Mag sein. Mag sein, dass bei einer integrativeren Politik des Zentralstaats Isis nicht so leicht so tief in den Irak hätte vordringen können. Aber glaubt man wirklich, die Dschihadisten aus Tschetschenien, Afghanistan oder Dinslaken hätten sich davon abhalten lassen? („Ach, die sunnitischen Araber werden im Irak nicht ausgegrenzt? Dann lassen wir das mit dem Dschihad, war eh nur so eine Idee.“)

Was für ein Blödsinn. Einmal mehr zeigt sich das Elend des politischen Denkens in Deutschland seit Johann Gottfried Herder, Johann Gottlieb Fichte und Peter Scholl-Latour: Immer von Kultur zu reden, wo es um Politik ginge. Über Stämme und Völker und ihre „uralten Konflikte“ zu sinnieren, wo es um eine Erscheinung der Moderne wie den Islamfaschismus ginge. Und partout nicht zu begreifen, was den Unterschied zwischen Kultur und Zivilisation ausmacht.

Doch genau darum, um die Verteidigung der Zivilisation, geht es im Irak. „Wir stehen vor einem Völkermord, der in seinen Ausmaßen nur vergleichbar ist mit den Massakern in Ruanda und Darfur“, schreibt die Gemeinschaft der Jesidischen Vereine in Deutschland. Auch die Kurdische Gemeinde spricht von einem „drohenden Völkermord“. Das klingt dramatisch. Aber nach allem, was bekannt ist, ist es nicht übertrieben.

Gegen diese Höllenbrut, die aus Dantes Inferno entsprungen sein könnte oder aus einem besonders blutigen Mel-Gibson-Film, gegen diese Rackets namens Isis aber stehen die Kurden allein, wie schon so oft in ihrer Geschichte. Sie demonstrieren in Berlin, unter sich, ohne deutsche, arabische oder türkische Unterstützer und fast unbemerkt von den Medien. Und sie kämpfen allein. Die irakisch-kurdischen Peschmerga bekommen nun – trotz aller internen politischen Differenzen – Hilfe von der türkisch-kurdischen PKK, der syrisch-kurdischen PYD und den Selbstverteidigungskräften der Jesiden, einer kurdischen Bevölkerungsgruppe mit eigener Religion.

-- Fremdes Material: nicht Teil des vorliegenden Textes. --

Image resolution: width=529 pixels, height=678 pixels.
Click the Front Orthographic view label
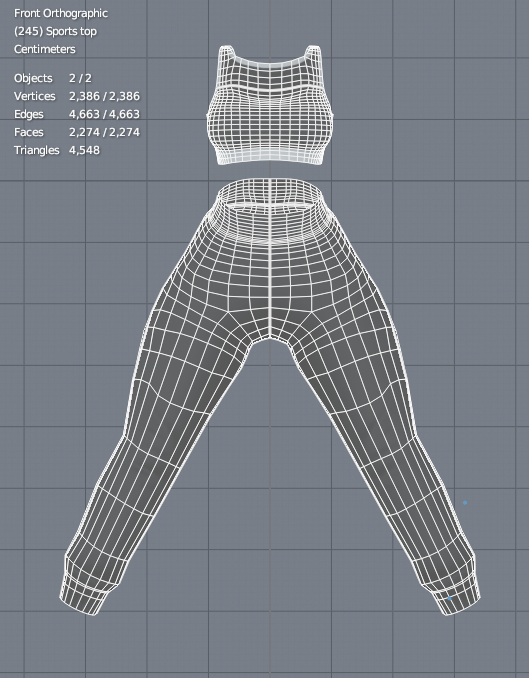(x=61, y=13)
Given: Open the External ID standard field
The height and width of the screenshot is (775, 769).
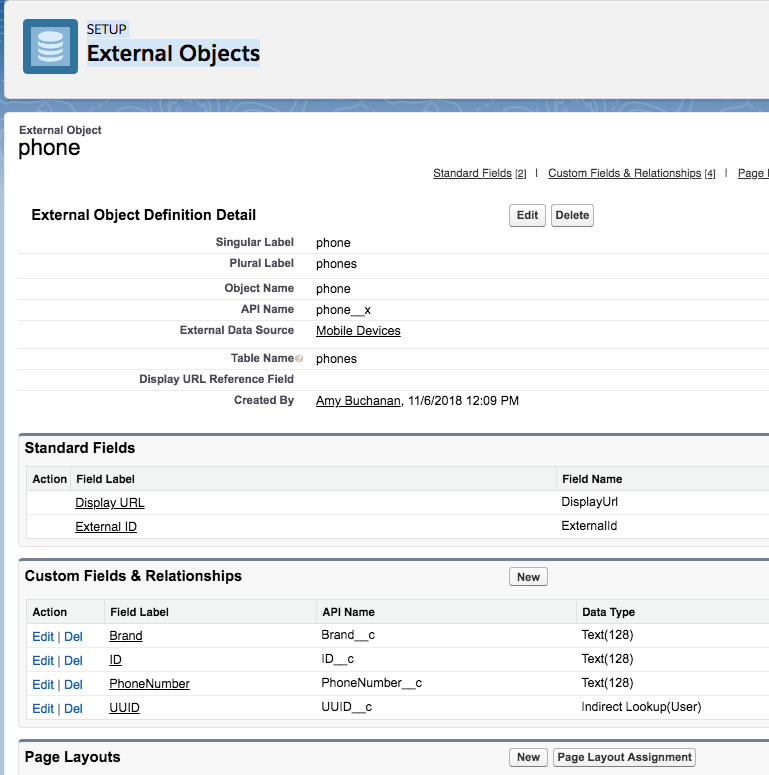Looking at the screenshot, I should (x=106, y=527).
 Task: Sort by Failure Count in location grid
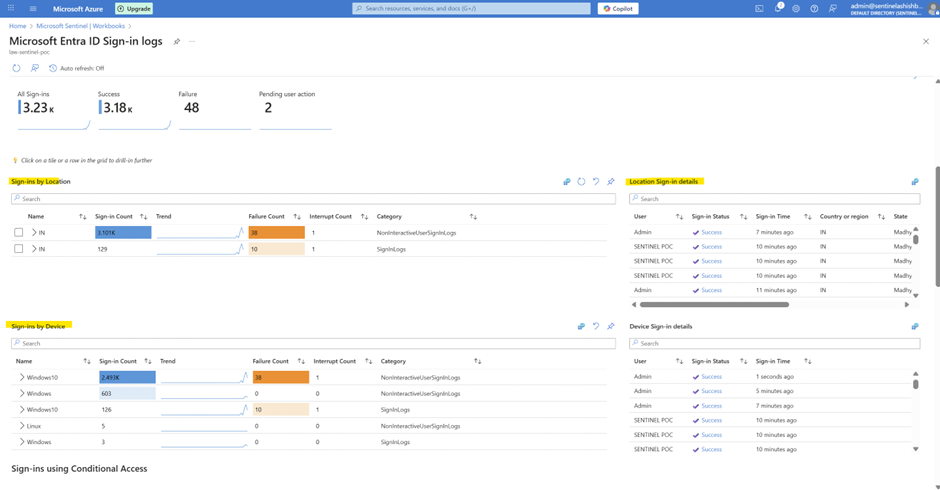(297, 216)
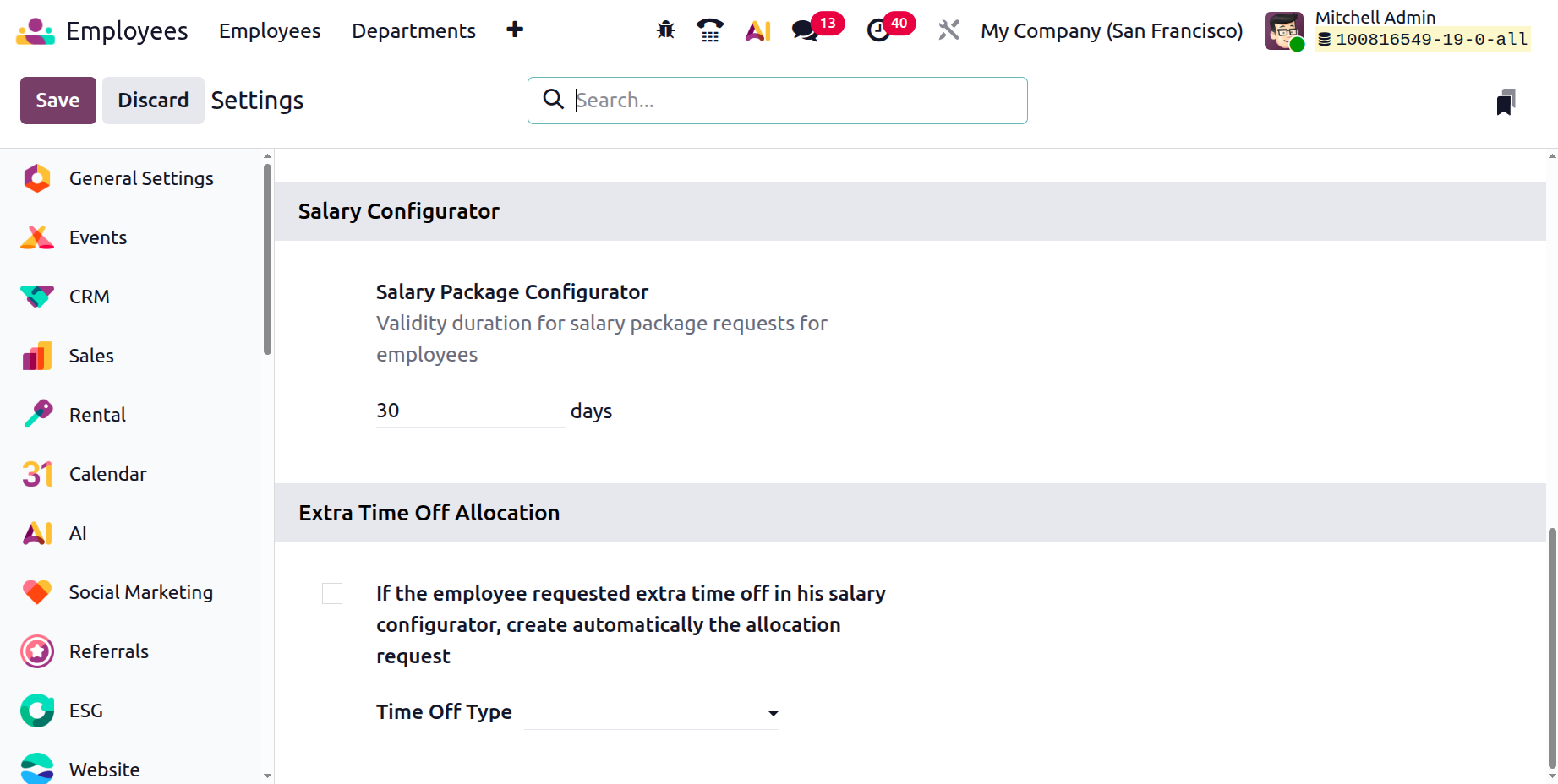Enable extra time off allocation checkbox
This screenshot has height=784, width=1558.
point(332,594)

Schneller zu den Jungfrauen

Im Gegensatz zu den Isis-Milizen verfügen diese Kämpfer über keine schweren Waffen und sind allenfalls für den Guerillakampf ausgebildet. Da auf die irakische Zentralregierung kein Verlass ist, benötigen sie Hilfe von außen: Waffen, Munition, Unterstützung aus der Luft. Denn antworten kann man diese Bande von Lynchmördern nur in der Sprache, die sie verstehen; das einzige Mittel, sie aufzuhalten, besteht darin, ihren Weg zu den ersehnten 72 Jungfrauen abzukürzen. Das klingt martialisch. Aber anders hat man noch keine faschistische Armee von ihrem Tun abhalten können.

Die moralische Pflicht und die politische Notwendigkeit, den Kurden in ihrem Kampf gegen die Dschihadisten zu helfen, haben alle. Hoffnung auf militärische Hilfe aus Deutschland und Europa haben die Kurden indes nicht. Ihre Hoffnung heißt Amerika, wieder einmal. Und die USA stehen tatsächlich besonders in der Pflicht. Denn derzeit prallen zwei Folgen des Irakkrieges aufeinander: Einerseits haben die USA die Dschihadisten, die sie im Irak zu bekämpfen vorgaben, erst ins Land geholt. (Zwischenzeitig verlagerten sich diese nach Syrien, nun kämpfen sie in beiden Ländern.)

Andererseits hat der Irakkrieg die Autonome Region Kurdistan geschaffen, das erste längerlebige staatliche Gebilde der Kurden, das, anders als der restliche Irak, kein failed state ist, und, im Vergleich zu den Nachbarstaaten, weniger repressiv und einigermaßen säkular. Dass die Christen und Jesiden dort Zuflucht suchen und nicht etwa im Zentralstaat, dürfte kein Zufall sein.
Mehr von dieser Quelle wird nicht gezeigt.